On Christmas eve 1958 a Britannia was tasted by BOAC to renew its Airworthiness certificate ( in normal language, it needed a certificate, so that it can legally fly). The day was very foggy, making it hard to fly. The aircraft took off London Heathrow airport at 10:10 am, carrying seven passengers and five crew, bound for Hurn Airfield. After the test was complete, at 11:55am the crew carried out a landing request at Hurn. However after three minutes ATC lost contact with the Bristol. The controller contacted emergency services giving them the last known position of the airplane. Some people in the towns of Winkton, Sopley and residents of Bransgore contacted them as well, claiming to have heard a low passing aircraft or a sound of an aircraft crashing. The wreckage of the plane was found. Nine people out of twelve on board have died in the accident, with three surviving.

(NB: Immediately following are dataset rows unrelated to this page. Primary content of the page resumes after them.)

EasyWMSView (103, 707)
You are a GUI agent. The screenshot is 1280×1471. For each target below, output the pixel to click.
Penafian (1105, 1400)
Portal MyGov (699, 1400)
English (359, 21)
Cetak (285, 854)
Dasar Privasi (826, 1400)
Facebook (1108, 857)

investigators concluded that this crash was a typical CFIT. The cause of a CFIT was however out of the ordinary. The final report on this crash explained that:
A similar altimeter was used (three point altimeter).

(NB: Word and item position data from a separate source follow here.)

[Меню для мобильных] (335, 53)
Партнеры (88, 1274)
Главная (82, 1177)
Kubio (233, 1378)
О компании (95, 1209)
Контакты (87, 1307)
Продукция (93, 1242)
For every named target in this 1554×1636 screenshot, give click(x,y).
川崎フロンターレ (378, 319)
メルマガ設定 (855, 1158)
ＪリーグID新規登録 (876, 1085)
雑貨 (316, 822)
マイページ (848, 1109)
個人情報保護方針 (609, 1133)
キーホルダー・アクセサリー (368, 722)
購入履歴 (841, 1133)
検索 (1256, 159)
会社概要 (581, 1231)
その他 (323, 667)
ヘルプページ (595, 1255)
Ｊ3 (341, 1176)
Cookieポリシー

"The accident was the result of the aircraft being flown into ground obscured by fog. This was caused by a failure on the part of both the captain and the first officer to establish the altitude of the aircraft before and during the final descent. The responsibility for the accident must rest with the captain. The height presentation afforded by the type of three-pointer altimeter fitted to the subject aircraft was such that a higher degree of attention was required to interpret it accurately than is desirable in so vital an instrument. This, when taken into conjunction with the nature of the flight on which the aircraft was engaged was a contributory factor."
Yes a three point altimeter can be dangerous. If you don't take into account the position of even one of the indicators or think that the indicator showing thousands shows hundreds.
The crash of a BEA Vickers Viscount was quite similar, when the plane on approach to Prestwick crashed, luckily everyone survived.
Passengers and crew of United airlines flight 389 weren't so lucky. While flying from New Yorks La Guardia airport to Chicago on August 195, their airplane crashed. The airplane used on this flight was a Boeing 727-200. The crew was cleared for descend to 6000 ft. However at that altitude the pilots didn't level the plane, instead continuing their descend. Shortly after the plane impacted waters of Lake Michigan, killing all on board. The FDR was never recovered, however the investigators suspect that a same altimeter problem could have caused the crash. Officially:
"The Board is unable to determine the reason for the aircraft not being leveled off at its assigned altitude of 6,000 feet."
Now that we use different altimeters, pilots can judge the altitude in a better way. In addition the GPWS helps crews to fly stop the dangerous descend. We're quite lucky to have sophisticated warning systems to prevent these crashes.
In memory of all lost in these crashes.